Lundi 26 septembre 2005

Un petit paysan adopté, devenu enfant de troupe, relate ses peurs, ses rares joies, ses moments d'abandon et de douceur.

 

Autant j’ai beaucoup aimé les premières parties qui traitent de l’enfance de Juliet et qui m’ont rappelé Lambeaux, autant la suite m’est un peu tombée des mains. L’évocation de sa vie d’enfant de troupe avait déjà été faite dans L’année de l’éveil que j’avais certes apprécié mais sans plus. De même, je n’ai été que peu émue par la fin. Encore une fois, j’ai eu le sentiment d’une redite même si ce livre est aussi un prolongement de L’année de l’éveil. Mon sentiment est donc mitigé.

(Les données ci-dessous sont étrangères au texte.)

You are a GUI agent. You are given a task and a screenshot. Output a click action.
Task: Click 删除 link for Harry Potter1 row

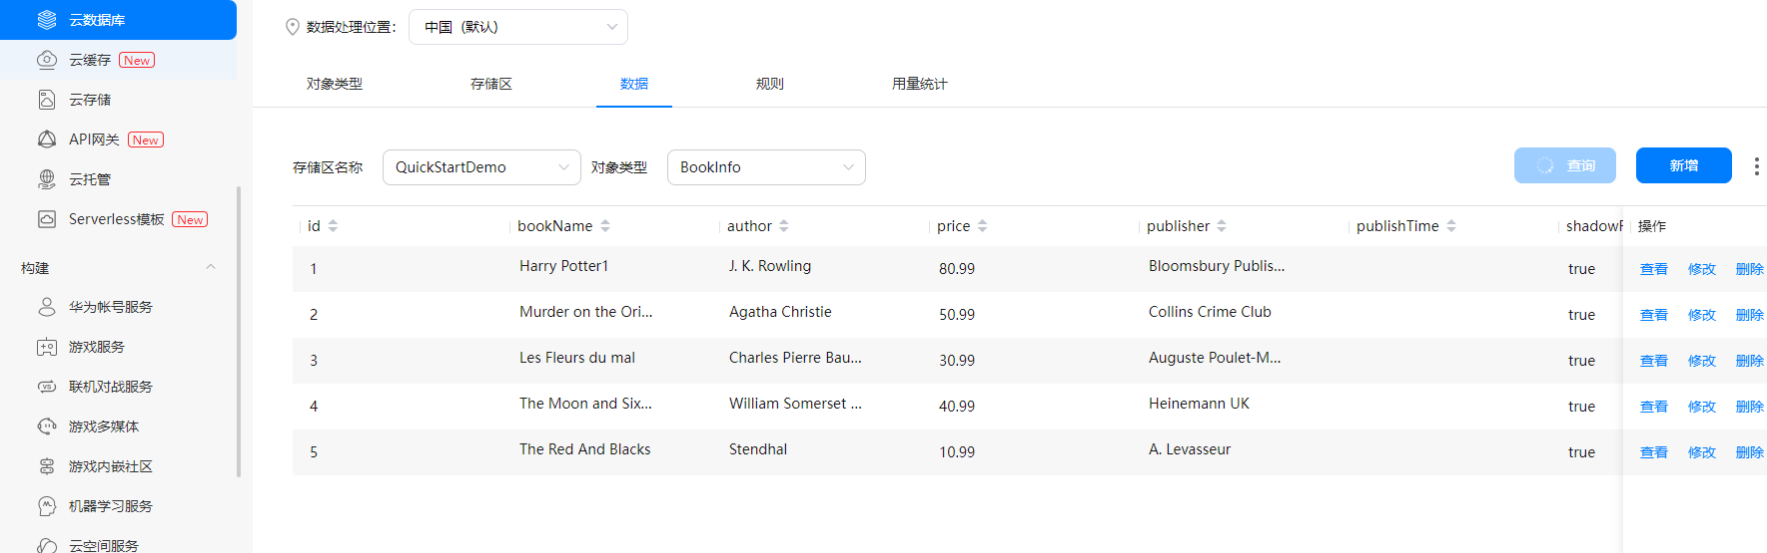pyautogui.click(x=1749, y=269)
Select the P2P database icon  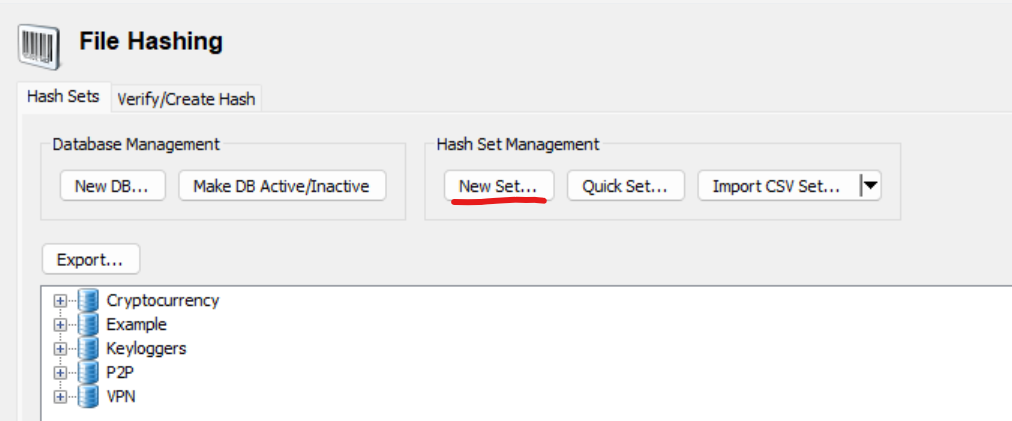[x=88, y=373]
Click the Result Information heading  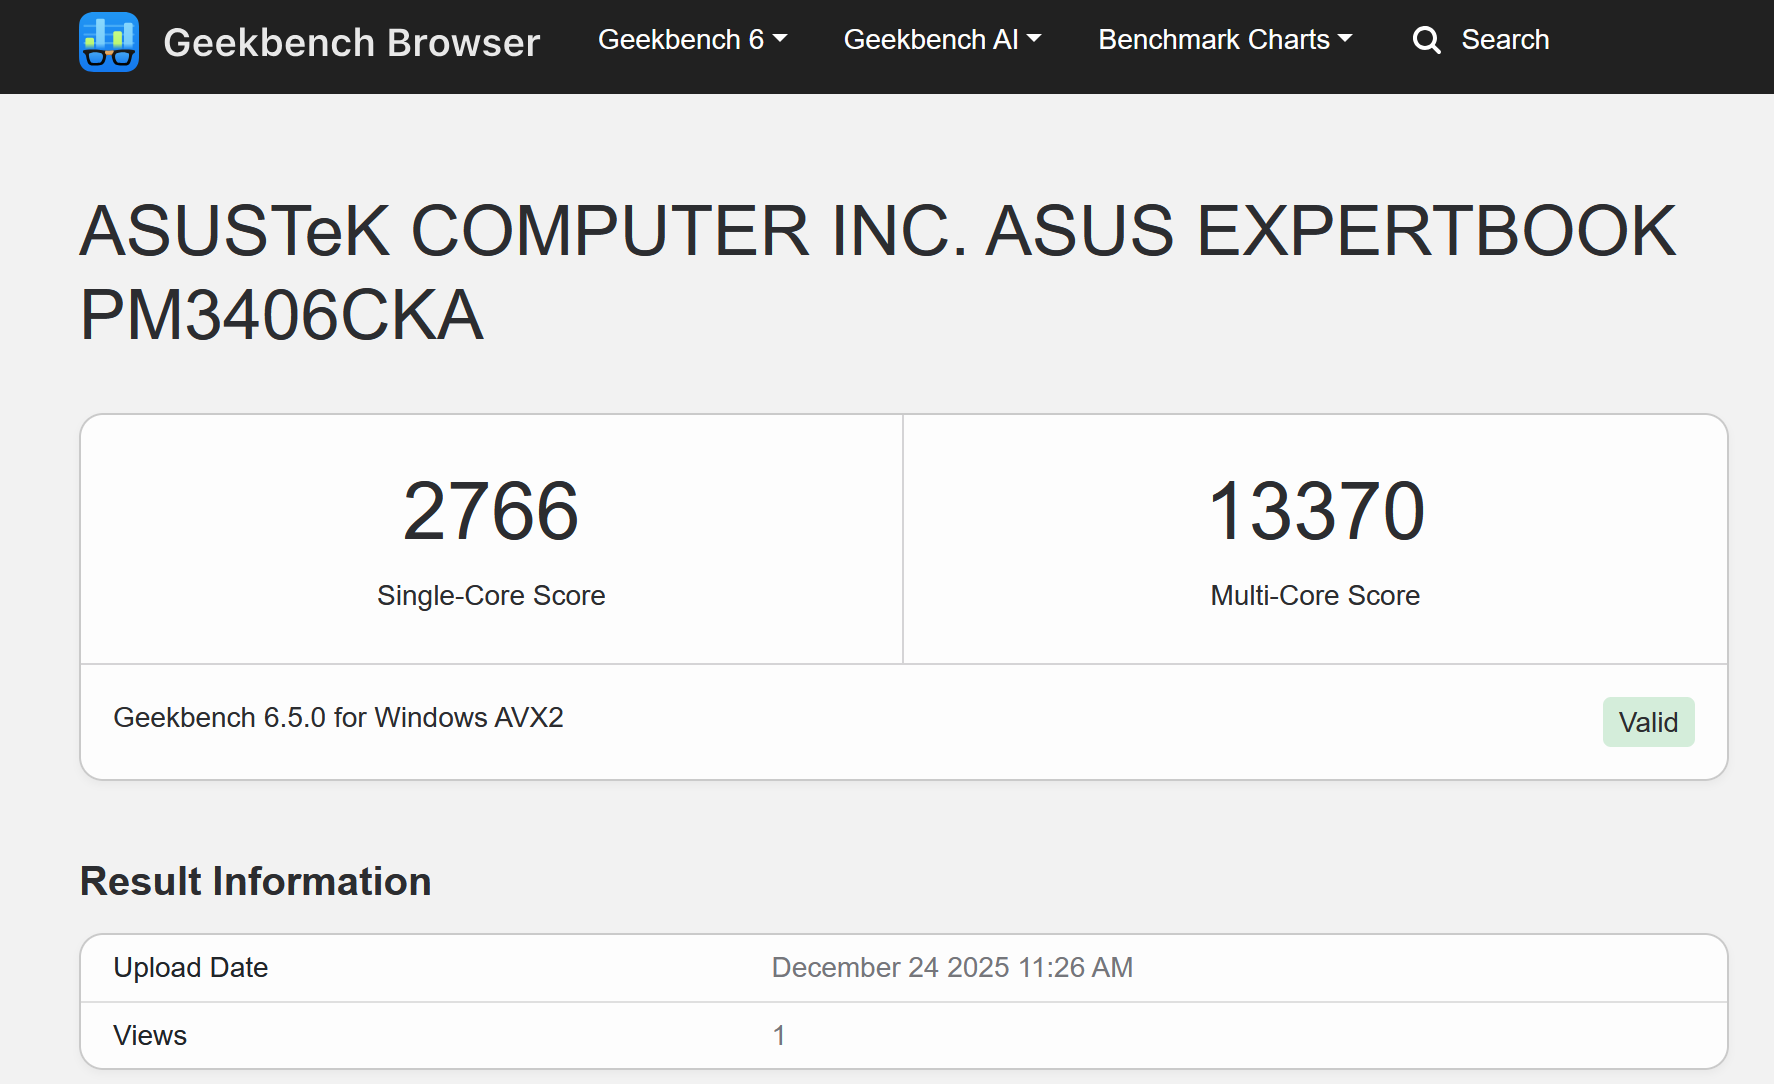(255, 882)
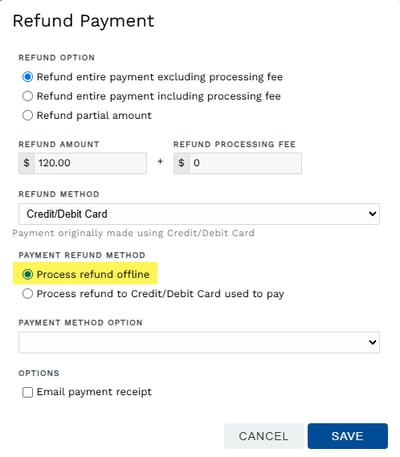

Cependant, il faut bien noter que Lambeaux est postérieur à ces deux livres ; ma lecture, elle, ne fut pas chronologique, d’où peut-être cette distorsion dans mon appréciation. Il n’en reste pas moins que Charles Juliet est un écrivain à la belle plume. Son travail sur son enfance et son adolescence est intéressant. Ses phrases ont du sens, de l’émotion. Et il n’est jamais inutile de se plonger dans son œuvre.